WHAT THE EXERCISE ASKS: Taking the line containing "632x440 pixels." as the first and the last line of the entries as the end, reproduce every line between them exactly, including both.
# # # # # # #
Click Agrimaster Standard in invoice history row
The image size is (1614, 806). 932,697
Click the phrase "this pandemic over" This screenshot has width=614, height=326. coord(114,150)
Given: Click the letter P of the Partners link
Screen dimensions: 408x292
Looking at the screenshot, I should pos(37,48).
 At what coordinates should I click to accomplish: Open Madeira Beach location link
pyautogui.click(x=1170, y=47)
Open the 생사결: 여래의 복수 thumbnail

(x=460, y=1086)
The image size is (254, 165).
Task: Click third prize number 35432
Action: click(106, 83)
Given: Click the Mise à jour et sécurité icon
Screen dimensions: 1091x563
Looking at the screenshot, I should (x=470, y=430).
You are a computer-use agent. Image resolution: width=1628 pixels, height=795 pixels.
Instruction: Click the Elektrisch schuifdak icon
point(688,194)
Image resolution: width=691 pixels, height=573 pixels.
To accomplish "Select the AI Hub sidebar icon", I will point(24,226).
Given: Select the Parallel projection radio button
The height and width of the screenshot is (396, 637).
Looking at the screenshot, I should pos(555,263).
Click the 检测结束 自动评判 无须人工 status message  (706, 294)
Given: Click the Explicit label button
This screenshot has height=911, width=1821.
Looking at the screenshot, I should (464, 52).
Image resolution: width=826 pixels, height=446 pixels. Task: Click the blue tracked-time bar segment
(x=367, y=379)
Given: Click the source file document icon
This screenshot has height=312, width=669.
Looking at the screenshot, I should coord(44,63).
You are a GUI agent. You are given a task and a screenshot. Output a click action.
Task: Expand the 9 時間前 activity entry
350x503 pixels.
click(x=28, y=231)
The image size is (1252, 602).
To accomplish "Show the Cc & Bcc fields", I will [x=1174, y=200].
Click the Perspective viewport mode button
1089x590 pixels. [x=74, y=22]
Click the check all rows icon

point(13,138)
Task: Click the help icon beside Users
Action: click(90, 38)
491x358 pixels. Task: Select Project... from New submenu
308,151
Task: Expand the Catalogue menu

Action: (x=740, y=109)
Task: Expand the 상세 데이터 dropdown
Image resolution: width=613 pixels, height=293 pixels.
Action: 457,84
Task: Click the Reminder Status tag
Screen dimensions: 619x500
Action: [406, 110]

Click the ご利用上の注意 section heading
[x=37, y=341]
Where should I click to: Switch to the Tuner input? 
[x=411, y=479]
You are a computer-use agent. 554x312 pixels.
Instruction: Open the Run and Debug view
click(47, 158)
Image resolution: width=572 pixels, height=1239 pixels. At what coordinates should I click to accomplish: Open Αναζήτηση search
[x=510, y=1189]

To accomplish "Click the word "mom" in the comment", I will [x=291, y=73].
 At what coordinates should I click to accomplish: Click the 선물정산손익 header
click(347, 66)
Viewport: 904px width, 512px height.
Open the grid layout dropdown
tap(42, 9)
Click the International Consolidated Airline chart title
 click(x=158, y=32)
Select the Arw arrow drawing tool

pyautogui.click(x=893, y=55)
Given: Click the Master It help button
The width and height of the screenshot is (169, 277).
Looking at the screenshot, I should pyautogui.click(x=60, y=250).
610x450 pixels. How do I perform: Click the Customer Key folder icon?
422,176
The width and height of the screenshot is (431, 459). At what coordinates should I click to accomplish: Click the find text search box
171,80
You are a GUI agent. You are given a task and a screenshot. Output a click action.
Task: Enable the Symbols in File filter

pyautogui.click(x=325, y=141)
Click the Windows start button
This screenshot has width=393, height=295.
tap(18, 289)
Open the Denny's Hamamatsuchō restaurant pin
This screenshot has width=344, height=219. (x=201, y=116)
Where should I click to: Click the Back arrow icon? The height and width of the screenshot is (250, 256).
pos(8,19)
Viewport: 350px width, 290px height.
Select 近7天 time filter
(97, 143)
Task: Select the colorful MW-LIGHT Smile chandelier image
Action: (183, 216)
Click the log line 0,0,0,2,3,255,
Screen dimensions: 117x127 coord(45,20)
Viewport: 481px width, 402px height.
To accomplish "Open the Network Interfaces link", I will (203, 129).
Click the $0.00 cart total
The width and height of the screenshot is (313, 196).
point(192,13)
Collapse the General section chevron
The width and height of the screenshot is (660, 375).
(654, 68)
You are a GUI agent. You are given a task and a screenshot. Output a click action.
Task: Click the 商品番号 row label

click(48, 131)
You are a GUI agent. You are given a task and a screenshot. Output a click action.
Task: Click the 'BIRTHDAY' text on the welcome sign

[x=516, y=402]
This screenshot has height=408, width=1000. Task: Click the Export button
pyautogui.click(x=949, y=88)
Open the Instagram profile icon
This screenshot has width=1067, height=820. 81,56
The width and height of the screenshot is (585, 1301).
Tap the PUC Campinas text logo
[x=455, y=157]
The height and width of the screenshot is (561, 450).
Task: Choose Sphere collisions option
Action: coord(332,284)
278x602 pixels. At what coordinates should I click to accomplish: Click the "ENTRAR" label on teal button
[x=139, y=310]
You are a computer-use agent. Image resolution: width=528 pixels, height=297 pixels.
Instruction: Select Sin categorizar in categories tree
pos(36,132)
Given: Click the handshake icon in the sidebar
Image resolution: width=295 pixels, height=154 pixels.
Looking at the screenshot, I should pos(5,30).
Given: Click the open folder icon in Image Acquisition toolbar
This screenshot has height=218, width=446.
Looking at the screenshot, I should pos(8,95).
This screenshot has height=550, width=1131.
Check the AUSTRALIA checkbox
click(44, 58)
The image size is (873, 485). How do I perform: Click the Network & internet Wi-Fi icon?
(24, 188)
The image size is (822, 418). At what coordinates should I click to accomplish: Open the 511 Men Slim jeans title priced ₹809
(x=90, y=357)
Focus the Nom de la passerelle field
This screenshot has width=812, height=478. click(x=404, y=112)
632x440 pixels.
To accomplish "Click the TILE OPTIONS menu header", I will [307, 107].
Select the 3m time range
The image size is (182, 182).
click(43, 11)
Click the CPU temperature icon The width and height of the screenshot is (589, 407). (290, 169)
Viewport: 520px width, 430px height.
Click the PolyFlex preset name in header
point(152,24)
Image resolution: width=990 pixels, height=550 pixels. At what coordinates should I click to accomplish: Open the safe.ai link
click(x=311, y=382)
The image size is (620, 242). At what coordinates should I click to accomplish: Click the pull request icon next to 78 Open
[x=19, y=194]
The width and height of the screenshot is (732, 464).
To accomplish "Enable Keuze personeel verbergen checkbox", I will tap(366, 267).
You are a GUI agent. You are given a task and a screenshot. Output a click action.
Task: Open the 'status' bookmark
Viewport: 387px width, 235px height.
# # # # # # #
ANSWER SPACE:
632x440 pixels.
To accomplish "Click the TILE OPTIONS menu header", I will [307, 107].
Select the 3m time range
The image size is (182, 182).
click(43, 11)
Click the CPU temperature icon The width and height of the screenshot is (589, 407). (290, 169)
Viewport: 520px width, 430px height.
Click the PolyFlex preset name in header
point(152,24)
Image resolution: width=990 pixels, height=550 pixels. At what coordinates should I click to accomplish: Open the safe.ai link
click(x=311, y=382)
The image size is (620, 242). At what coordinates should I click to accomplish: Click the pull request icon next to 78 Open
[x=19, y=194]
The width and height of the screenshot is (732, 464).
To accomplish "Enable Keuze personeel verbergen checkbox", I will tap(366, 267).
You are a GUI agent. You are given a task and a screenshot. Output a click action.
Task: Open the 'status' bookmark
Viewport: 387px width, 235px height.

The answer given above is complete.